Hypertension. Many studies have investigated a possible role of calcium in lowering the risk of hypertension. In a review of 22 randomized intervention trials, calcium supplementation was found to reduce systolic blood pressure modestly—by 1.68 mm Hg in hypertensive adults—and had no significant effect in normotensive adults (Allender et al., 1996). Diastolic blood pressure was not altered in either group. More recently, a diet with increased low-fat dairy products, fruits, and vegetables, and with reduced saturated and total fat, lowered blood pressure when fed to normotensive and hypertensive adults (Appel et al., 1997). In this study, the increase in dairy product consumption provided a mean dietary calcium increase from 443 to 1,265 mg (11.1 to 31.6 mmol)/day.

Little is known about the relationship of calcium intake and blood pressure in children.
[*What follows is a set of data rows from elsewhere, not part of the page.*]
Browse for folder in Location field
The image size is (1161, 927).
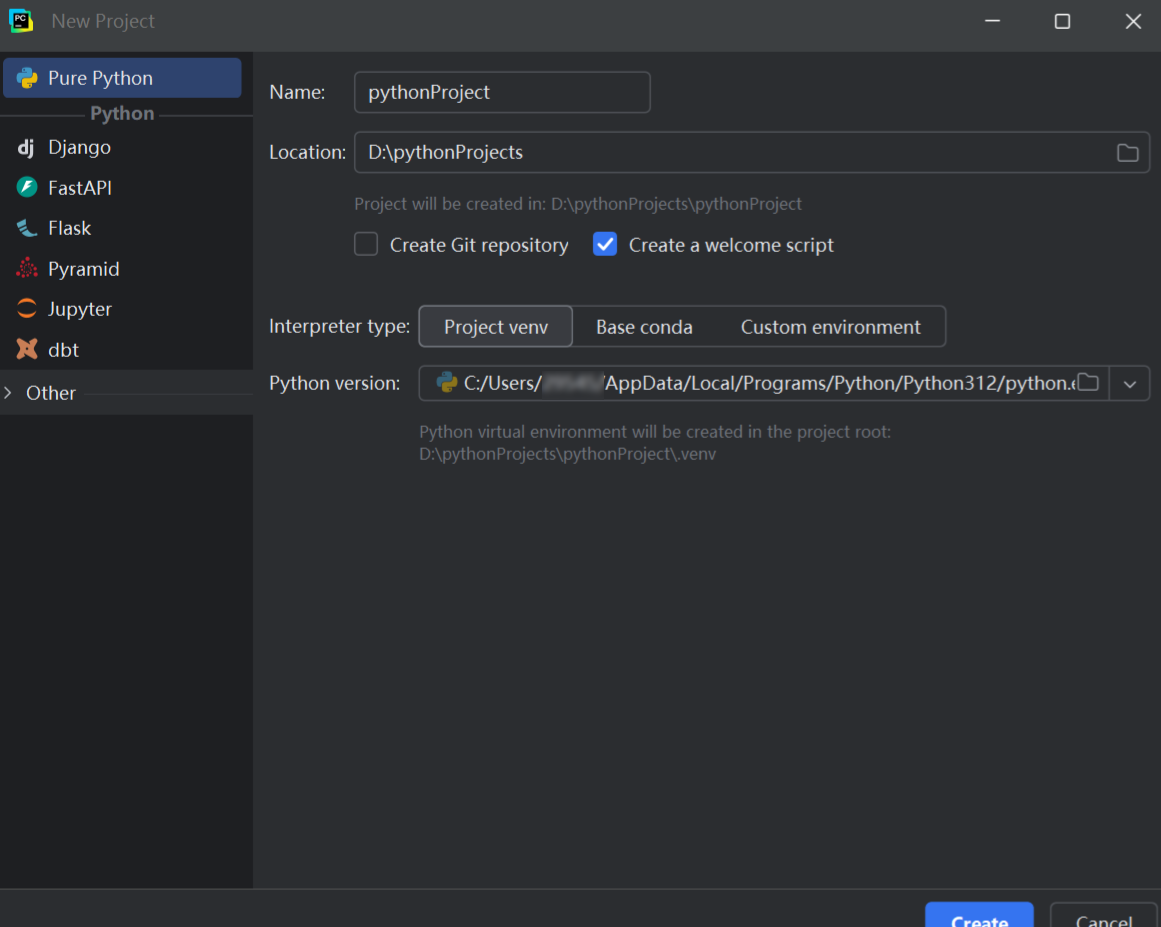(x=1127, y=153)
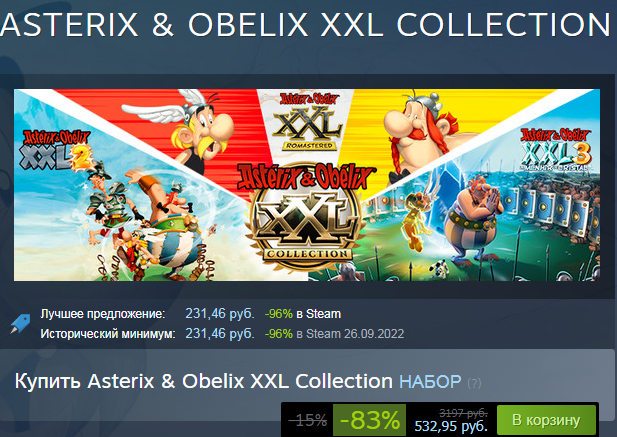Viewport: 617px width, 437px height.
Task: Click the ASTERIX & OBELIX XXL COLLECTION title
Action: (x=306, y=25)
A recent randomized trial on 101 boys and girls with mean age 11 years (9.9 to 13.2 years) of African American, Caucasian, Asian, and Hispanic origin showed that calcium supplementation of 600 mg (15 mmol)/day could reduce blood pressure, although the effect was much larger in children who had lower baseline calcium intakes (150 to 347 mg [3.7 to 8.7 mmol]/1,000 kcal) (Gillman et al., 1995). No further reduction in blood pressure was observed in children already consuming over 1,000 mg (25 mmol)/day of calcium by supplementing them with 600 mg (15 mmol)/day.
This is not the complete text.